Mumbai: Sebi is hopeful of taking a call in the next six months on listing of nation's premier bourse BSE after the integration of the capital market watchdog with the commodities regulator Forward Markets Commission (FMC).
“We are hopeful that in about six months from now, we will be able to take a call on listing of BSE after resolving several issues pertaining to the integration of Sebi and the FMC,” Sebi Chairman U K Sinha told reporters on the sidelines of an Indian Merchants' Chamber function here.
Meanwhile, Sinha refused to answer a question on what the Securities and Exchange Board of India (Sebi) is doing on United Spirits-Diageo controversy, wherein the British company wants USL chairman Vijay Malyya to leave the company, saying “I cannot comment on individual cases.”
After the demutualisation process, the country's premier stock exchange sought regulatory permissions for listing on bourses.
In 2012, Sebi had allowed the stock exchanges which have completed over three years of operations to list their own shares through an IPO. Under Sebi guidelines, stock exchanges should have minimum net worth of Rs 100 crore and were given three years to achieve threshold capital base.
Sinha pointed out that since then several other issues have come up. For example, what is going to be exchange space, especially when commodities markets will also come under the ambit of Sebi and those exchange will also technically become security market instruments.
“Since commodity futures are going to be defined as securities, they can also technically demand and be eligible for trading in futures. So there are whole lot of issues, which are still unresolved. But my feeling is that in period of about six months from now, we will be able to take a call,” Sinha said.
“Exchanges in our country today are performing regulatory functions. This includes regulation of brokers and regulation of listed entities...We are trying to evaluate whether we are comfortable with the current arrangement,” Sinha added.
Commenting on the status of the merger between Sebi and FMC, Sinha said, “The Finance Bill in the present forms says the government will provide a date for the merger. In the meantime, Sebi and FMC are working together. We have formed teams and are trying to understand various nuances...the manpower that will be required,” he said.
Sinha said the domestic flow in the markets are positive after a gap of five years. Nearly Rs 71,000 crore net inflow were witnessed in equity markets last year. We need serious reforms in the pension area, which will help domestic funds to invest more in the market.
The real estate investment trusts (REITs) and the Infrastructure Investment Trusts (InvITs) regulations are in place. The government is actively considering clarifying the tax issues around REITs soon, he added.
Sinha also warned corporates to be ready for severe punishments for not appointing women directors. Nealry one-third of listed companies have not yet appointed women directors as of April 1, 2015.

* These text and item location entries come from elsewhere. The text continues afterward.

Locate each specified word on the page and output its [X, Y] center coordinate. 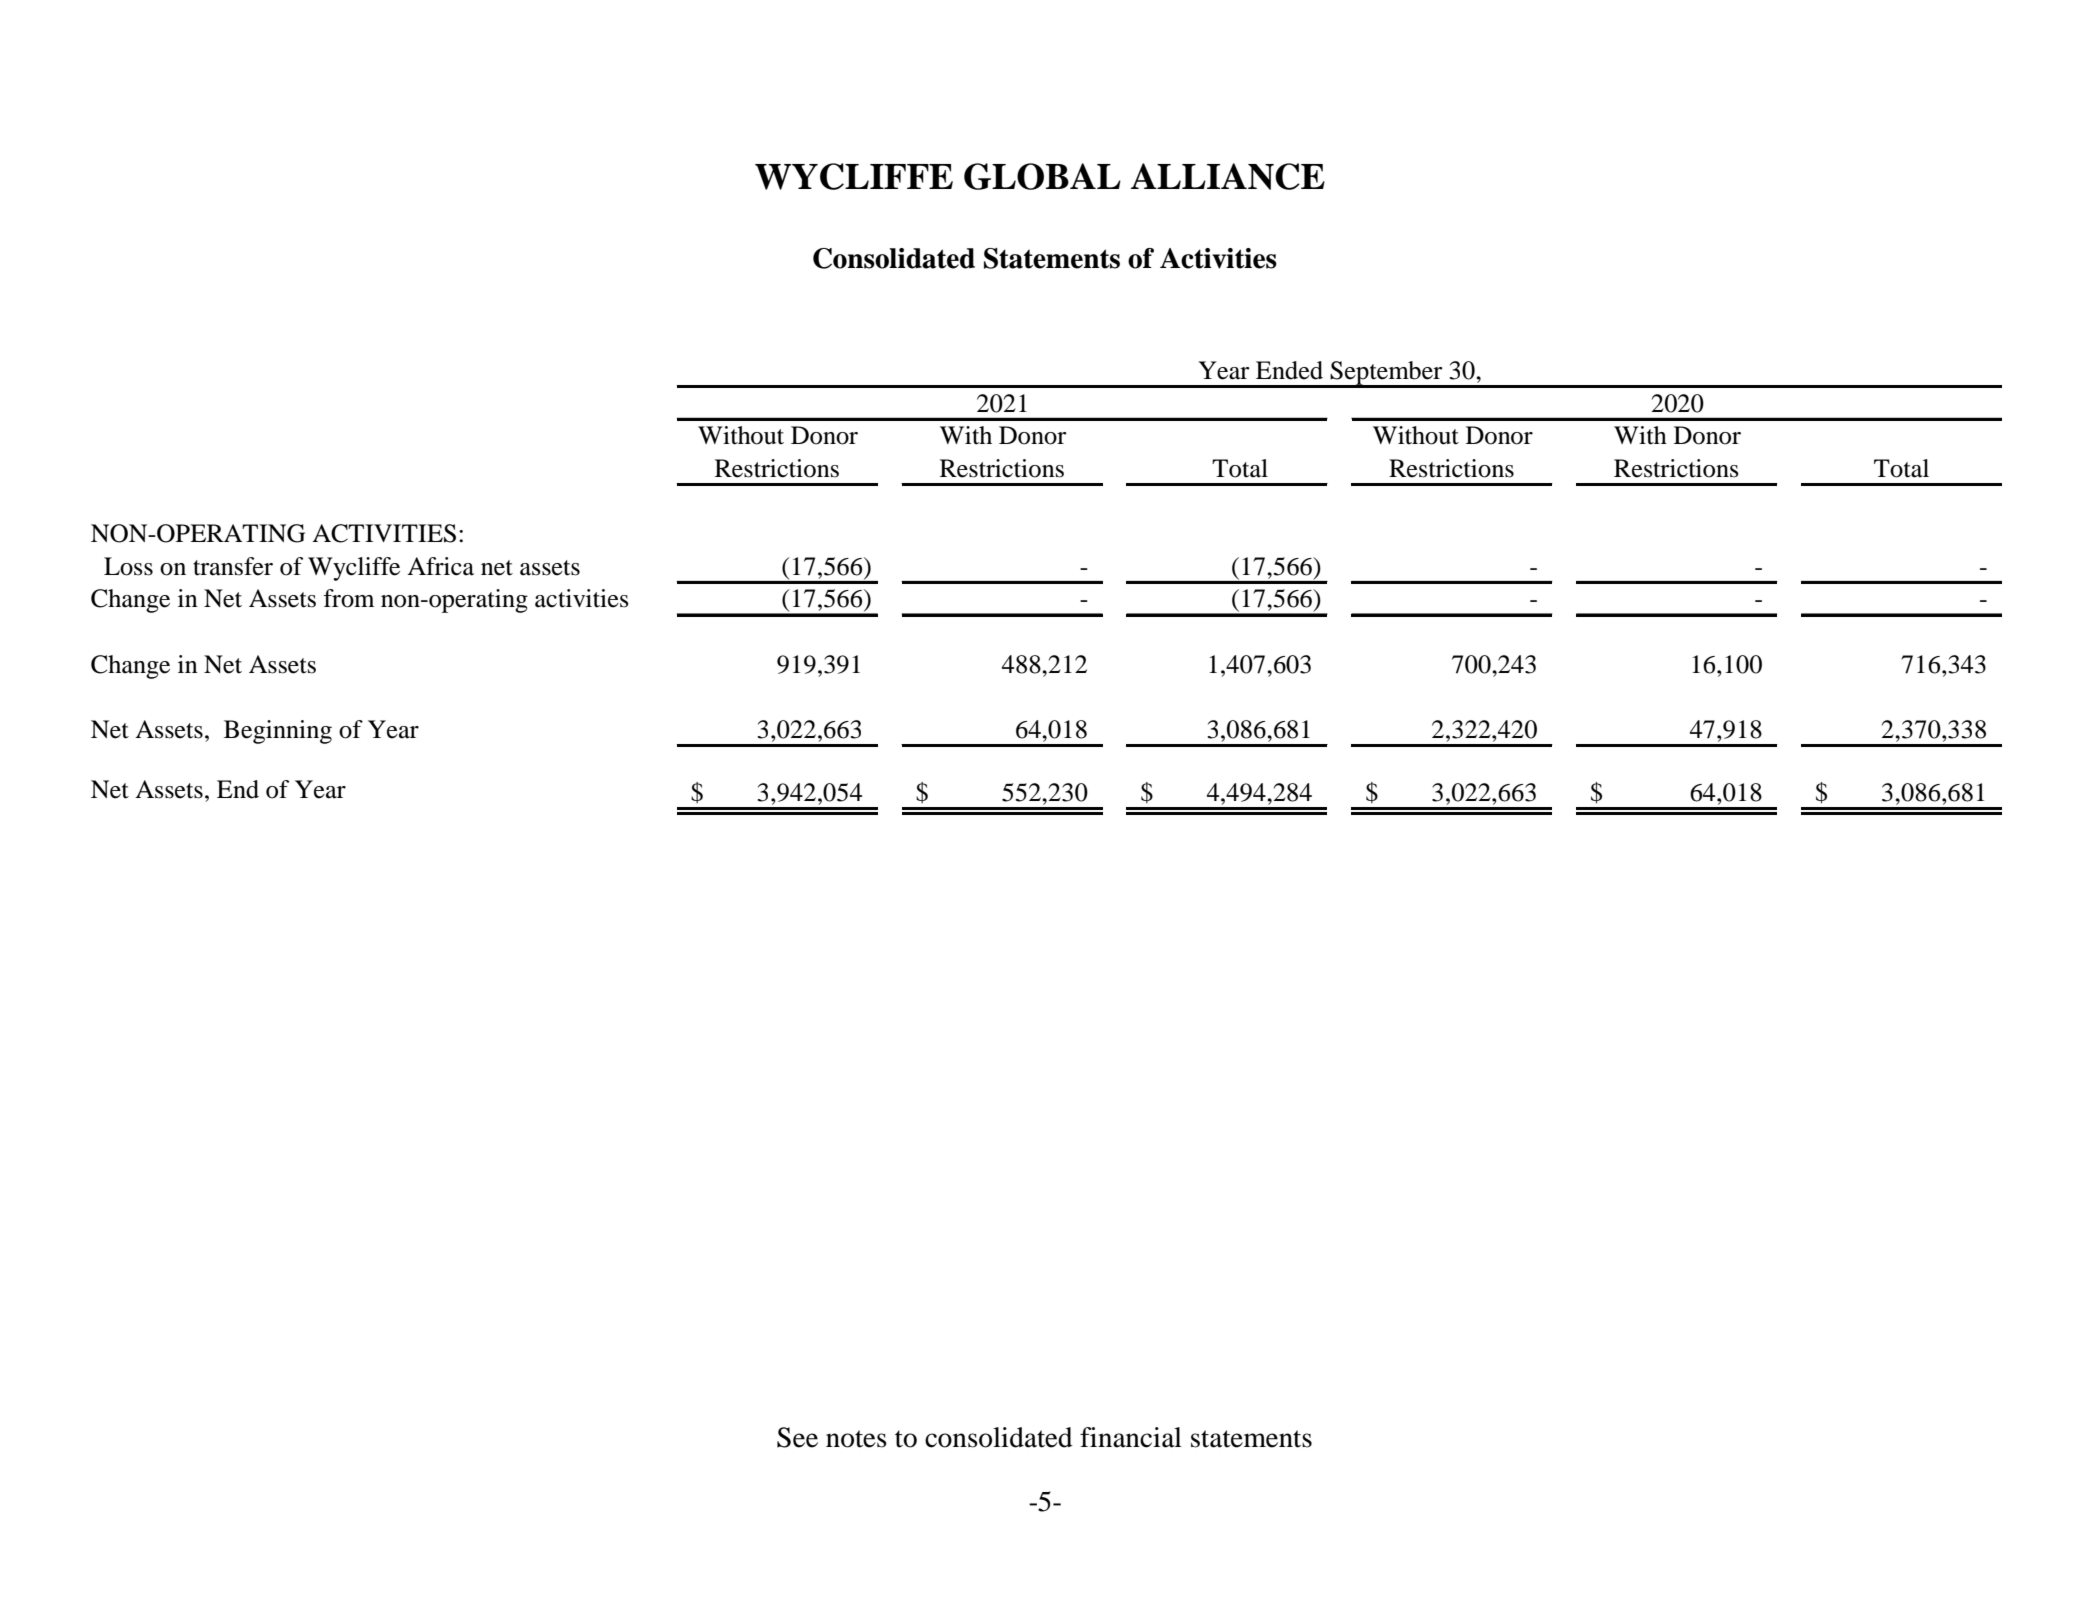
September [1387, 374]
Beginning [278, 732]
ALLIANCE [1228, 176]
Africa [440, 566]
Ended [1289, 370]
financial [1131, 1437]
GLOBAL [1042, 176]
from [348, 598]
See [797, 1437]
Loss [128, 566]
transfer [233, 566]
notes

“If they don't comply within extended time-frame of September this year, then Sebi will take action with severe penalty. I hope such situation does not arise,” Sinha warned.
With the Companies Act of 2013 have tightened corporate governance norms by making it mandatory for firms to have at least women director on their board.
This is the second extension that Sebi had given to companies after six months' additional time given last September.
On April 8, Sebi had announced a minimum Rs 50,000 fine on companies not having woman on board and warned of further action, including against promoters and directors, for non-compliance beyond September.
Without naming the companies that failed to appoint at least one woman director within the stipulated deadline of March 31, Sebi announced a four-stage penalty structure wherein fines increase with the passage of time.
Sebi had warned of “serious consequences” for non-compliance, but a large number of companies, including many state-run firms, actually failed to meet the deadline.
The regulator has asked the stock exchanges to levy the fines as the violation relates to the listing agreement.
As a result, the fines would multiply for the companies listed on multiple exchanges.